A partir dessa lógica, os planos de investimento são
arranjados entre setores tradicionais e inovadores, sempre respeitando as
características regionais.
"Esse arranjo fundamentou a estruturação organizacional
da companhia, anteriormente focada na execução de grandes obras de
infraestrutura, agora está baseada em três eixos estratégicos - alta
tecnologia, indústria criativa e mineração, energia e infraestrutura -, atuando
assim no desenvolvimento social e fomento de novos negócio", completou em
sua apresentação.
Hoje, a carteira de investimentos da CODEMIG é diversificada
o suficiente para alcançar desde propostas para exploração de terras raras e
produção de grafeno, passando por setores como aeroespacial, defesa,
biotecnologia, semicondutores até gastronomia, moda e turismo, contemplando ao
todo 21 áreas produtivas.
Terras raras e outros
investimentos
O ideia central do planejamento foi aproveitar as riquezas
minerais, os arranjos produtivos já existentes e a inovação que brota da UFMG e
dos institutos tecnológicos.
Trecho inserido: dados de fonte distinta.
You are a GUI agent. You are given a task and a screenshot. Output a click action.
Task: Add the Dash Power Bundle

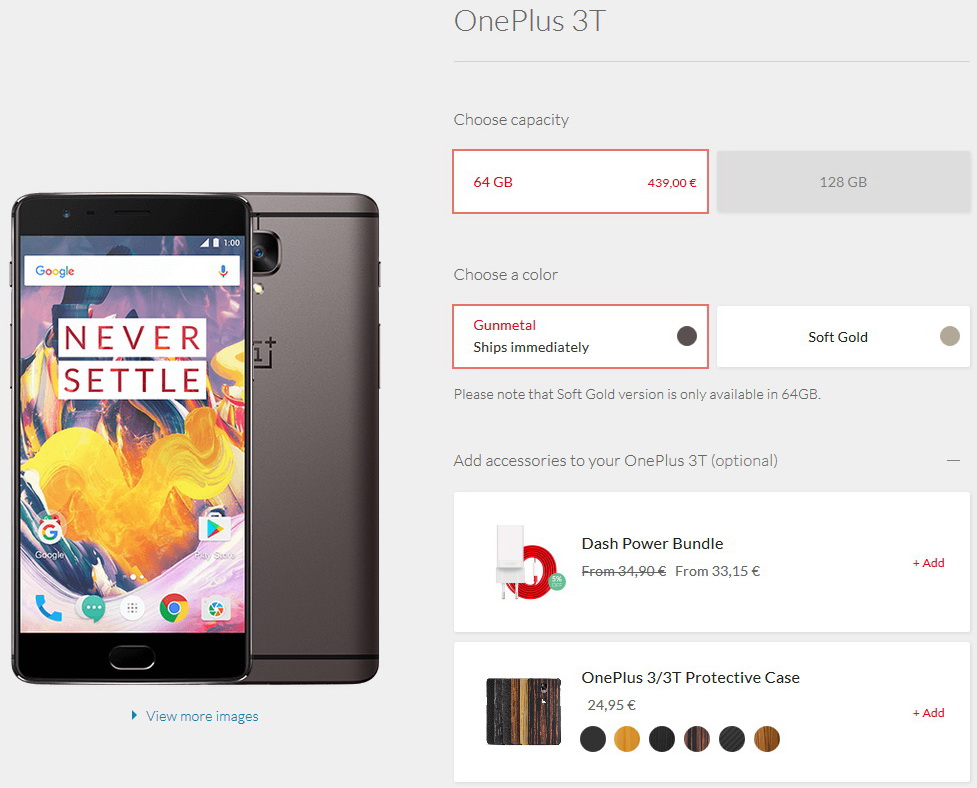tap(928, 563)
E apostar em indústrias-chave, com apoio
financeiro e participação no capital.
Foram feitas várias apostas. O programa de investimento em
terras raras, insumo decisivo para a produção de eletroeletrônicos, induziu,
por exemplo, a CODEMIG a buscar parcerias com centros de desenvolvimento
tecnológico de fora do Estado, são eles: o Centros de Referência em Tecnologias
Inovadoras (CERTI), a Universidade Federal de Santa Catarina e o Instituto de
Pesquisas Tecnológicas (IPT). A iniciativa é para viabilizar o primeiro
laboratório-fábrica de Ligas e Ímãs de Terras Raras no Brasil (LabFabITR),
incluindo acordos com empresas como a BRATs, Imag e CBMM.
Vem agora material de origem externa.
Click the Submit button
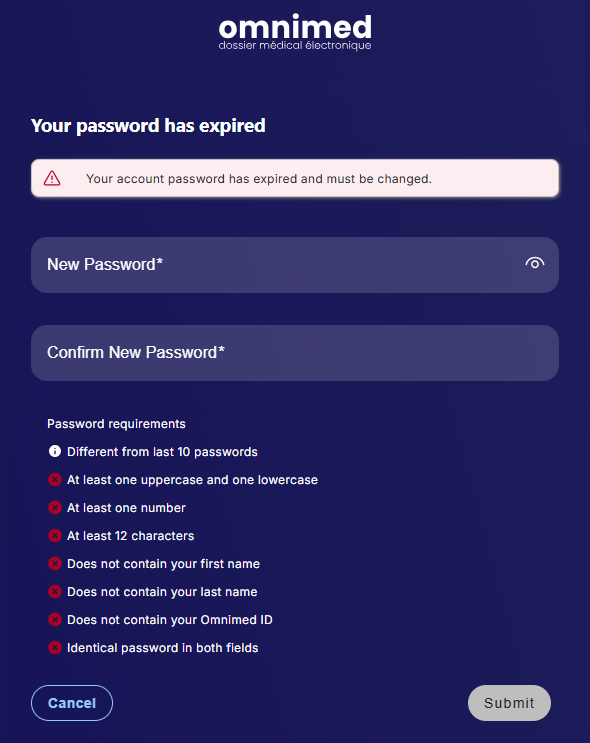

As terras raras também são matéria prima para craqueamento de
óleo de soja. O que fez a CODEMIG investir também na produção de bioquerosene
de aviação, juntando setor de ponta com agricultura.
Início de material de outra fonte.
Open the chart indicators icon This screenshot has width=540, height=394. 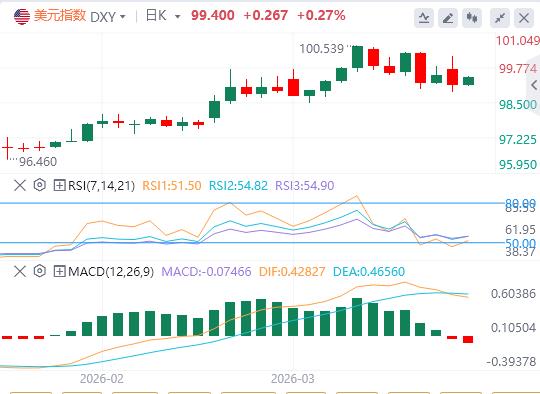tap(424, 18)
Minas é o maior produtor de grafite. O Estado criou a
Neografeno, com 45 pessoas trabalhando e investiu em uma empresa de Oxford que
desenvolveu tecnologia de bateria de lítio. Entrou também no capital da
Companhia Brasileira de Lítio, uma empresa familiar em Araçoaí, que produz
lítio metálico para baterias.
Foram criados, ainda, fundos, entre os quais a Aerotec, que
investiu em uma empresa de Uberaba que está desenvolvendo resina e software
para impressoras 3D.
Em relação às atividades tradicionais, implantou um programa
de certificação, essencial para o aumento das exportações. E passou a trabalhar
as riquezas culturais do Estado, das quais a mais relevante é a
culinária.
O programa lançado visa elevar a culinária de Minas ao mesmo
patamar do Peru, por exemplo.
Em resumo, a estratégia mineira de desenvolvimento contempla
não apenas a interiorização, mas também a diversificação nos patrocínios de
projetos e eventos.
Editais com esse foco - ampliação do acesso aos recursos,
diversificação da economia, descentralização de investimentos e interiorização
do desenvolvimento -, são lançados pelo Governo do Estado e a CODEMIG desde
2015. De lá para cá foram lançados 3 pelo Governo, com investimentos de mais de
R$ 3 milhões para 100 projetos. A própria companhia, completa Castello Branco,
lançou 4 chamadas públicas de patrocínio com ofertas que totalizaram R$ 3,5
milhões para mais de 300 projetos.
De qualquer modo, são quase projetos piloto, pelo valor
investido e pelo número de empresas alcançadas, que só ganharão escala quando
Minas Gerais resolver a grave crise fiscal decorrente da queda da atividade
econômica e das pedaladas fiscais da gestão Antônio Anastasia - paradoxalmente,
o relator das pedaladas fiscais de Dilma Rousseff no Senado.